The Eisenberg Institute for Historical Studies has awarded eleven fellowships for 2023-24. Recipients will join faculty and graduate students from History and other departments for a series of lectures, workshops, and symposia. Learn more about the research plans of next year's cohort below.

These fellows join more than 200 others who have earned Eisenberg fellowships since the institute’s inception in 2006. The institute announces its annual fellowship program in December and issues the awards in spring. The faculty and graduate student award terms are July 1 to June 30; the postdoctoral award term is September 1 to August 31. These awards have been made possible by a generous contribution from Kenneth and Frances Aftel Eisenberg.

2023-24 Faculty Fellows

Henry M. Cowles
Associate Professor, Department of History, University of Michigan

During his fellowship, Professor Cowles will be writing a history of mental health in the United States. The project uses histories of the six evidence-based treatments for anxiety and depression used today to explore how psychiatric care has evolved over the last two centuries. 

Farina Mir
Associate Professor, Department of History, University of Michigan

As an Eisenberg fellow, Professor Mir will be working on her book manuscript, "Genres of Muslim Modernity: Being Muslim in Late-Colonial India, 1858-1947," which examines Urdu-language akhlaq—religious/literary texts on ethics—and how they reveal an important history of Islam and Muslims in South Asia.

2023-24 Residency Research Fellowship

Jennifer Liu
Associate Professor, Department of History, World Languages, and Cultures, Central Michigan University

During her fellowship at Eisenberg Institute, Professor Liu will write a few chapters of her book on women’s magazines in Taiwan.
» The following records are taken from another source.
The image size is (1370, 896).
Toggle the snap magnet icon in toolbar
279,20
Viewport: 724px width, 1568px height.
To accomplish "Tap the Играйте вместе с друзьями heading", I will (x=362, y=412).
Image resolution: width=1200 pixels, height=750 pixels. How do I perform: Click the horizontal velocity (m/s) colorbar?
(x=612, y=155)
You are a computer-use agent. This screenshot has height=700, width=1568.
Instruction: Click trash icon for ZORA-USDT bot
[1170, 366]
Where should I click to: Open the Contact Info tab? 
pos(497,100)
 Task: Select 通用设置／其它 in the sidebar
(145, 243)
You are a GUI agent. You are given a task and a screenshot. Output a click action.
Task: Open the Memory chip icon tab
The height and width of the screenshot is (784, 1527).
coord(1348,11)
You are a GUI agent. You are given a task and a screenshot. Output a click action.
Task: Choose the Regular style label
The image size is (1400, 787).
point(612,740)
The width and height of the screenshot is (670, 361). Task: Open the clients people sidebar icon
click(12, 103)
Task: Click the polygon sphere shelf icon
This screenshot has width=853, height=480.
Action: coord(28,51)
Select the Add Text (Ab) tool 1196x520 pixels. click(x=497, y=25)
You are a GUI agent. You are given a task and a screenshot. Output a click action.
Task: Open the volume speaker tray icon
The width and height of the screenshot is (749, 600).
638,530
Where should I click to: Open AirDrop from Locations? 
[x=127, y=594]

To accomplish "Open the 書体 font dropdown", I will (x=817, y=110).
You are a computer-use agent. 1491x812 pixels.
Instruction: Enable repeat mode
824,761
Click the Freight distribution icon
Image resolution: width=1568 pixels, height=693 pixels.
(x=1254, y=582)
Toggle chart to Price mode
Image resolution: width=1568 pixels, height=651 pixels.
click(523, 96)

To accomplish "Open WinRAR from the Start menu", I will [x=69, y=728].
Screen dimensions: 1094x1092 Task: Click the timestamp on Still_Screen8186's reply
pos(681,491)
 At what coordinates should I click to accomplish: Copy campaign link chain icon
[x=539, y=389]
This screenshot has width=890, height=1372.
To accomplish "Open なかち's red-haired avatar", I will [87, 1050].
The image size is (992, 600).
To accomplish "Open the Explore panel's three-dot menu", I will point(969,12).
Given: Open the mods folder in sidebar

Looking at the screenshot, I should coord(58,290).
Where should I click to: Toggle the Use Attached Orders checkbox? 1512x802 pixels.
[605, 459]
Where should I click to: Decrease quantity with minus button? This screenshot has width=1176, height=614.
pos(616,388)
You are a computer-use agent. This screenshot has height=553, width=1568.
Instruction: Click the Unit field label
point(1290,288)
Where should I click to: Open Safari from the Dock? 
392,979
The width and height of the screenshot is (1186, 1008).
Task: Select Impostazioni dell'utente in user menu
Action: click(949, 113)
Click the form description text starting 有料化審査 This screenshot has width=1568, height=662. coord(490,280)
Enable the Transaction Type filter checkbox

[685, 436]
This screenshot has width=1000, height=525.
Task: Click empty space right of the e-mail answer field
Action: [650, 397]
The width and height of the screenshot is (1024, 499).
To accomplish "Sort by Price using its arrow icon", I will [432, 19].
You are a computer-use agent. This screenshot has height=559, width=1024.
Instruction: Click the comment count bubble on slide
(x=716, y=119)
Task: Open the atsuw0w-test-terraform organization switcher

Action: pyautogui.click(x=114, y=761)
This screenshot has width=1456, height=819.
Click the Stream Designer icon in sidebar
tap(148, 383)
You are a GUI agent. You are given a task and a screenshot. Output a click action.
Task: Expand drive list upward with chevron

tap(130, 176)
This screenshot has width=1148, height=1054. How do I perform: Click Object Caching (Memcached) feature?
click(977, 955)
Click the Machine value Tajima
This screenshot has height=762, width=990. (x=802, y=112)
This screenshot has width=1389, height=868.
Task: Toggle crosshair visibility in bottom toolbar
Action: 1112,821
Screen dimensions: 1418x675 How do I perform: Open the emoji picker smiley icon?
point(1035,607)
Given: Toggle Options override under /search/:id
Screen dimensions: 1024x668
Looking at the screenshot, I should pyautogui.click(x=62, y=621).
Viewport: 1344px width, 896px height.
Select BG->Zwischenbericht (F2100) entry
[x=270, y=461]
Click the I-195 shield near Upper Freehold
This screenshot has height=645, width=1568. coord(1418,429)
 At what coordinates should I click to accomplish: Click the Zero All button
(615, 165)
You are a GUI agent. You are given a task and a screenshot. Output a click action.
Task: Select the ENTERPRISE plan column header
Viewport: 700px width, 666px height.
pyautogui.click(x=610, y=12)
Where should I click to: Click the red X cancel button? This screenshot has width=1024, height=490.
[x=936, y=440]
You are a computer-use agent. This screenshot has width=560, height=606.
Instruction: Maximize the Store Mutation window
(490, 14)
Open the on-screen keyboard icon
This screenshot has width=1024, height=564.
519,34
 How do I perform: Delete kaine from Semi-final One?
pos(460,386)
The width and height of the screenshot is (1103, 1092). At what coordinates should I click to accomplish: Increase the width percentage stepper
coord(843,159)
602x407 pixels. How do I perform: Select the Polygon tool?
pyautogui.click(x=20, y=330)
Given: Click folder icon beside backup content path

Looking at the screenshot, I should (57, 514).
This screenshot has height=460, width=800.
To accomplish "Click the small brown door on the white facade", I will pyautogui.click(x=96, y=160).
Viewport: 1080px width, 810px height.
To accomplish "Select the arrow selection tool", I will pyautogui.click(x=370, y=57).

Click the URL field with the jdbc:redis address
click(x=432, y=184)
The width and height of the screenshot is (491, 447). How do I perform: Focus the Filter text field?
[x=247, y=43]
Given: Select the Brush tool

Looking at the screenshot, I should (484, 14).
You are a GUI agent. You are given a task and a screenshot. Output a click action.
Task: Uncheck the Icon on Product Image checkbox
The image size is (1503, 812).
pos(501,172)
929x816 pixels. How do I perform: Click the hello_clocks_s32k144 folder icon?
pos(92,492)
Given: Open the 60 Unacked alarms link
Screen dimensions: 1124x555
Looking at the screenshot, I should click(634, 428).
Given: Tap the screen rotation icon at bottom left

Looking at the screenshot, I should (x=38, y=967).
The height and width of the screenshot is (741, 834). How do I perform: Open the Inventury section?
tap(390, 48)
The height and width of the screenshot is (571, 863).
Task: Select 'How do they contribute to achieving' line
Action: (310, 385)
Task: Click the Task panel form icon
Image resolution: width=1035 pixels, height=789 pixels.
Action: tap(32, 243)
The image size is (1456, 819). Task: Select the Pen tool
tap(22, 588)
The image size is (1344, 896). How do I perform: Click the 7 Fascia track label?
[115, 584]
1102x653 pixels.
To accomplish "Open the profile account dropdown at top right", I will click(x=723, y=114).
Her work examines how popular magazines communicated notions of beauty and fashion by mostly targeting urban, middle-class women, contributing to the argument that by the 1990s women’s magazines had developed these new representations of women much farther—and faster—than any other media in Taiwan.

2023-24 Postdoctoral Fellowship

Alexander McConnell
PhD Candidate, History, University of Michigan

As a postdoctoral fellow, Alexander McConnell will begin developing his doctoral dissertation into a book manuscript; complete revisions on an article draft for publication in Slavic Review; and draft a new article exploring different Soviet discourses and experiences of loneliness, a widespread but implicitly forbidden emotion under late socialism.

2023-24 Graduate Student Research Fellowships

Augusto Espinoza 
PhD Candidate, Department of History, University of Michigan

During his time at the Eisenberg Institute, Augusto will continue work on his dissertation. He also plans to focus on a series of judicial cases he has collected from the archives, analyzing the experiences of various churchmen who were brought to justice in the ecclesiastical courts of Lima and Mexico City accused of the crime of usury. This research will be the focus of a forthcoming article and incorporated into his dissertation. 

W. Forrest Holden
PhD Candidate, Department of History, University of Michigan

W. Forrest Holden plans to research themes of magic and irrationality in eighteenth-century Russian literature, including short stories, plays, poetry, and essays.

Brittany Joyce
PhD Candidate, Interdepartmental Program in Ancient History, University of Michigan

Brittany Joyce will continue work on her dissertation over the course of the fellowship. In particular, she will work on chapters about enslaved children and how they are brought into their communities through baptism and circumcision, and enslaved people dedicated to virginity and the contradictions in that status.

Pragya Kaul
PhD Candidate, Department of History, University of Michigan

As an Eisenberg Institute fellow, Pragya Kaul will continue drafting her dissertation on Jewish refugees from Hitler’s Europe in the British Empire. The chapters will foreground discussions among European colonial governments, native rulers, and refugee agencies on the activities of Jewish refugees in British India during the Second World War. 

Sangita Saha
PhD Candidate, Department of History, University of Michigan

During the fellowship period, Sangita Saha will continue her dissertation work and draft the last chapter on Bengali women’s consumption of clothes and shoes in the colonial period by using the vernacular archive she built around her project. She will also substantially polish the earlier chapters of the dissertation.